In linguistics, a word sense is one of the meanings of a word. For example, a dictionary may have over 50 different senses of the word "play", each of these having a different meaning based on the context of the word's usage in a sentence, as follows:
We went to see the playRomeo and Juliet at the theater.
The coach devised a great play that put the visiting team on the defensive.
The children went out to play in the park.
In each sentence different collocates of "play" signal its different meanings.
People and computers, as they read words, must use a process called word-sense disambiguation [1] [2] to reconstruct the likely intended meaning of a word. This process uses context to narrow the possible senses down to the probable ones. The context includes such things as the ideas conveyed by adjacent words and nearby phrases, the known or probable purpose and register of the conversation or document, and the orientation (time and place) implied or expressed. The disambiguation is thus context-sensitive.
Advanced semantic analysis has resulted in a sub-distinction. A word sense corresponds either neatly to a seme (the smallest possible unit of meaning) or a sememe (larger unit of meaning), and polysemy of a word of phrase is the property of having multiple semes or sememes and thus multiple senses.

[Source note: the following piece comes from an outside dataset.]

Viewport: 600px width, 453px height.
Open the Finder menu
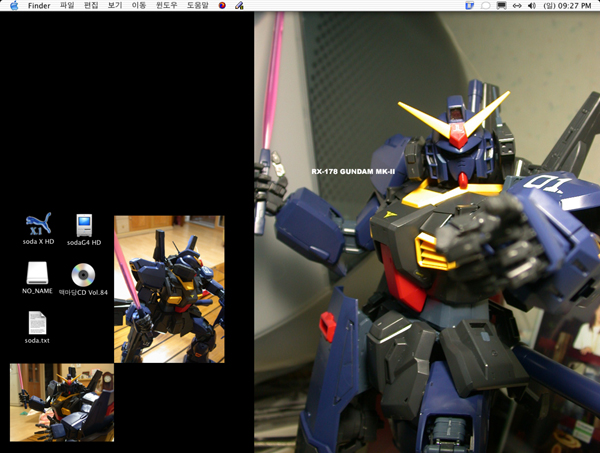[x=39, y=6]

Often the senses of a word are related to each other within a semantic field. A common pattern is that one sense is broader and another narrower. This is often the case in technical jargon, where the target audience uses a narrower sense of a word that a general audience would tend to take in its broader sense. For example, in casual use "orthography" will often be glossed for a lay audience as "spelling", but in linguistic usage "orthography" (comprising spelling, casing, spacing, hyphenation, and other punctuation) is a hypernym of "spelling". Besides jargon, however, the pattern is common even in general vocabulary. Examples are the variation in senses of the term "wood wool" and in those of the word "bean". This pattern entails that natural language can often lack explicitness about hyponymy and hypernymy. Much more than programming languages do, it relies on context instead of explicitness; meaning is implicit within a context. Common examples are as follows:
Usage labels of " sensu " plus a qualifier, such as "sensu stricto" ("in the strict sense") or "sensu lato" ("in the broad sense") are sometimes used to clarify what is meant by a text.
Polysemy entails a common historic root to a word or phrase. Broad medical terms usually followed by qualifiers, such as those in relation to certain conditions or types of anatomical locations are polysemic, and older conceptual words are with few exceptions highly polysemic (and usually beyond shades of similar meaning into the realms of being ambiguous).
Homonymy is where two separate-root words (lexemes) happen to have the same spelling and pronunciation.
A definition is a statement of the meaning of a term. Definitions can be classified into two large categories: intensional definitions, and extensional definitions. Another important category of definitions is the class of ostensive definitions, which convey the meaning of a term by pointing out examples. A term may have many different senses and multiple meanings, and thus require multiple definitions.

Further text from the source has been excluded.